John P. Mello Jr. | May 27, 2013
Corning claims Gorilla Glass is a better, more durable display material than sapphire—but is it true?

Corning and Gorilla Glass

Corning has begun a pre-emptive strike against a competitor to Gorilla Glass, its product widely used in the displays of many smartphones.

The company has posted an article to the Web previewing the next generation of its product, as well as a stress-test video.

In its article, Corning maintained that Gorilla Glass has a number of benefits over sapphire as the cover glass for mobile devices, such as smartphones. It asserts that Gorilla Glass is lighter than sapphire; consumes less energy and costs less to produce; is brighter; is thinner so it can be curved and more responsive to touch; and is stronger.

In a stress test, Corning shows a smartphone-sized, 1mm thick sheet of sapphire breaking after 161 pounds of pressure is applied to it, while the Gorilla Glass remains unbroken after 436 pound of pressure is applied to it.

"Discussion seems to center around sapphire as an obvious solution for a cover material," Corning Senior Vice President Jeffrey W. Evenson explained in the company's article.

"What would people say if someone invented a cover that was about half the weight, used 99 percent less energy to make, provided brighter displays, and cost less than a tenth of sapphire?" he asked. "I think they'd say that sapphire was in real trouble."
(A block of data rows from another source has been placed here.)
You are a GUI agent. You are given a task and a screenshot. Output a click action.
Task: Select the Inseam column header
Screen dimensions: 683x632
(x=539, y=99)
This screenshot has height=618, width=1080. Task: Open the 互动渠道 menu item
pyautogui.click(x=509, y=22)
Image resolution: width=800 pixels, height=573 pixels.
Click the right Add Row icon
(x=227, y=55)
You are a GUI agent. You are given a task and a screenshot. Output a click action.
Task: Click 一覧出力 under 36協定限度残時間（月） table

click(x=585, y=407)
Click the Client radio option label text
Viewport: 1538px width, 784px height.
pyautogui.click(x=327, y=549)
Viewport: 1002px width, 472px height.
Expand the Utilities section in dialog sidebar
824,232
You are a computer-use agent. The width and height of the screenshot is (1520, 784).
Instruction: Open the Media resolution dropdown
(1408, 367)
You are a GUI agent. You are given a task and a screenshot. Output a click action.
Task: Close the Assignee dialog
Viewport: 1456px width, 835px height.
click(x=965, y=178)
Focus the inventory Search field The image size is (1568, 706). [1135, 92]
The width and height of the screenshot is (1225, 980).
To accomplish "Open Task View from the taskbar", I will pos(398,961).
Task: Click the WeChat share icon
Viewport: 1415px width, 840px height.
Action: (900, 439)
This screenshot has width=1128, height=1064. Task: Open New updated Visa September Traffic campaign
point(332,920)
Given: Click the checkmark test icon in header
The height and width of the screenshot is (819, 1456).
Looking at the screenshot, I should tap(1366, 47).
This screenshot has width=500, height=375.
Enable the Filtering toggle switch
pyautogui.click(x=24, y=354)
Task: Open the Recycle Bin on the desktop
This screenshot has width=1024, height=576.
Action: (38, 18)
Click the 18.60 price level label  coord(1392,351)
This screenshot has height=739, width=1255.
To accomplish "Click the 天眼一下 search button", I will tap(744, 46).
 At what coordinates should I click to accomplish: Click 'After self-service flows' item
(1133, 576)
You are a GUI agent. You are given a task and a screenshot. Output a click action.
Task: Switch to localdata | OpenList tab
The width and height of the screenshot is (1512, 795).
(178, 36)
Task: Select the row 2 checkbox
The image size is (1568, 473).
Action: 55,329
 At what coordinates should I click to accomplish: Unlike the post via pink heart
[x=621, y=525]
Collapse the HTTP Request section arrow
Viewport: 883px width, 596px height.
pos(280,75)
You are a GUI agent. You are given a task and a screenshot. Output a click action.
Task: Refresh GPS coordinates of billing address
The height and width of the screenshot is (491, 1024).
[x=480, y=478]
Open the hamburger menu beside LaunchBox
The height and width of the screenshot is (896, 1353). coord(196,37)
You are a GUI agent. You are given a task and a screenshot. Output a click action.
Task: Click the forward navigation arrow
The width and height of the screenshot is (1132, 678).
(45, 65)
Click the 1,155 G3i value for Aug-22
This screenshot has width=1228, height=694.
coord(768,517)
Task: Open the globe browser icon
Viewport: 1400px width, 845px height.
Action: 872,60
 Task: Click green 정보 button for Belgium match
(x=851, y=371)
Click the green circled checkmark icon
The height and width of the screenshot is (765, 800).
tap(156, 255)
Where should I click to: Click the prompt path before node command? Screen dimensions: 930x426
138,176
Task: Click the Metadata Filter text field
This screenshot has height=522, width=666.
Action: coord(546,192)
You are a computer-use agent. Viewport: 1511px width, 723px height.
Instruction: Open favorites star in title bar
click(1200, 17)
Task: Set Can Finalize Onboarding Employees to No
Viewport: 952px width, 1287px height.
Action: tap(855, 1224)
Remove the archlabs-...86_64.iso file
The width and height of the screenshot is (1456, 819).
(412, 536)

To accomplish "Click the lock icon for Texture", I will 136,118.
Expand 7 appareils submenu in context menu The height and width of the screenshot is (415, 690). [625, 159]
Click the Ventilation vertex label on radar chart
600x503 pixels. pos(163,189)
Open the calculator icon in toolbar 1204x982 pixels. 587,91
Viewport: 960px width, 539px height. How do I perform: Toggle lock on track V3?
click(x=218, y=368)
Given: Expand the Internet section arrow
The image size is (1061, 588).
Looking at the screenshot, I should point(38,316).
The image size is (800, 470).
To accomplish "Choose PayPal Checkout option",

"It so happens that we at Corning already invented that cover—and it's called Gorilla Glass," he said.

Immunity to scratching
While Corning's test suggests that Gorilla Glass may be more resistant to sheer pressure, the claims don't address a major draw for sapphire screens. One of the applications for sapphire has been in high-end watches because it's immune to scratching. Only diamond or other sapphire can scratch sapphire.

Corning does have something to say about those watches, however.

"Those covers are much smaller than a mobile phone and are two to three times thicker than Gorilla Glass," James R. Steiner, senior vice president and general manager of Corning's Specialty Materials segment, said in the Corning article.

Sapphire's immunity to scratching is also the reason Apple uses it to protect the iPhone 5's camera lens, and may use it to protect the rumored fingerprint reader in the next version of its smartphone.

While Gorilla Glass has a broad appeal—it's in 1.5 billion consumer electronic devices, according to Corning--sapphire has largely been used in specialty applications: a component in LEDs, sensor windows in aircraft, and military uses.

Sapphire strikes back
The barrier to sapphire being used as a smartphone cover isn't strength, but cost, noted Jeff Nestel-Patt, director of marketing for GT Advanced Technology, a maker of sapphire.